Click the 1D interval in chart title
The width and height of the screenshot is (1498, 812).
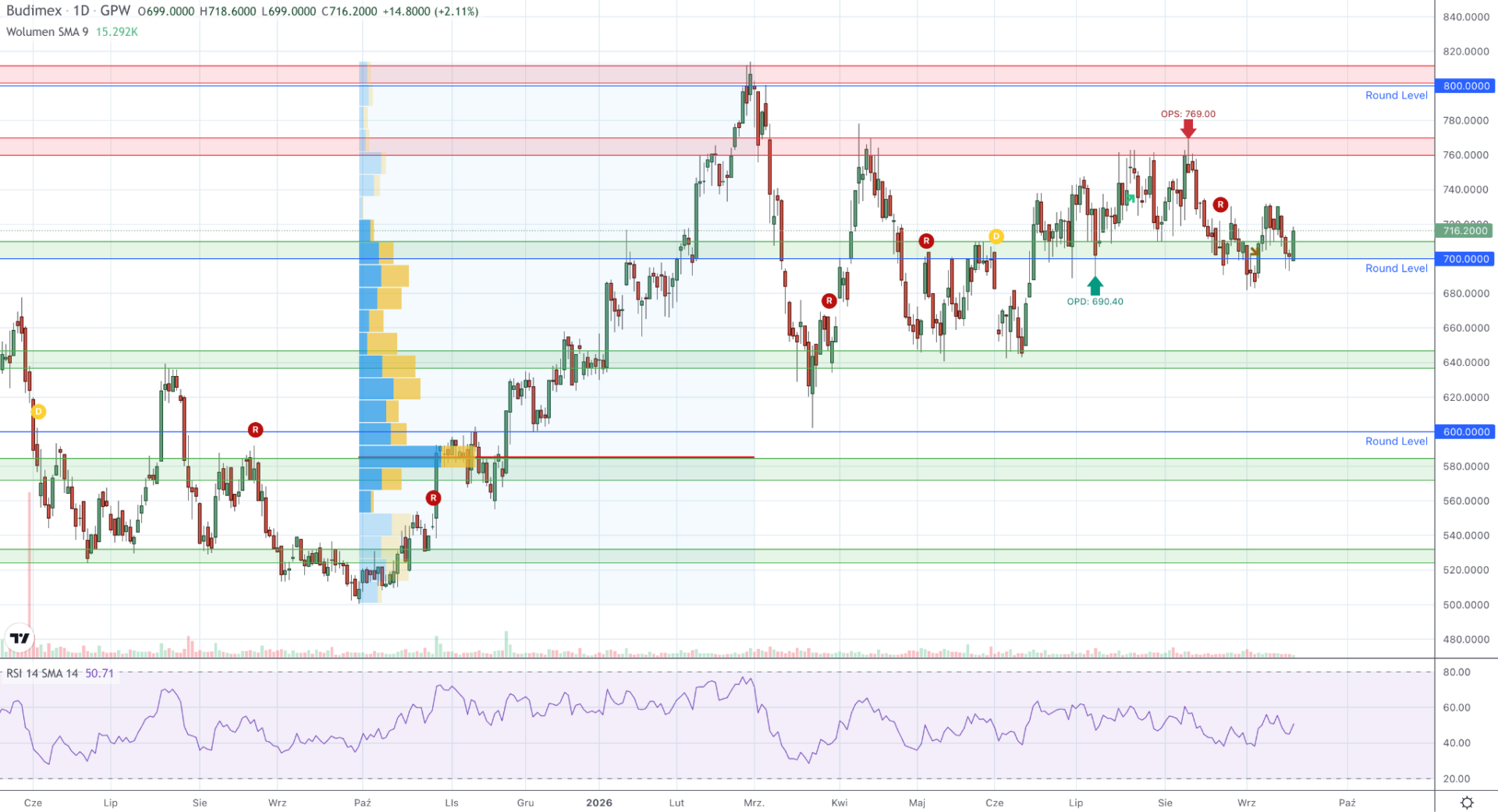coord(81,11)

_____

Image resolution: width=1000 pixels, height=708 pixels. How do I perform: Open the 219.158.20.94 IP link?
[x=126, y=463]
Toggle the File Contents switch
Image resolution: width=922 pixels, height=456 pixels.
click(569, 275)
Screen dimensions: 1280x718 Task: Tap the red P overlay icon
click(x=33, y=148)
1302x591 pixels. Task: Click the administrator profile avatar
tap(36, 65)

_____

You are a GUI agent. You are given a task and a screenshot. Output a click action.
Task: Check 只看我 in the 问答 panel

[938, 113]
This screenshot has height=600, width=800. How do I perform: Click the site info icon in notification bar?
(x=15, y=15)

_____

TASK GOAL = Gather every line of the data above that contains the word "icon" and copy each of those lines unchanged.

RESULT OF THIS TASK =
Screen dimensions: 1280x718 Task: Tap the red P overlay icon
This screenshot has height=600, width=800. How do I perform: Click the site info icon in notification bar?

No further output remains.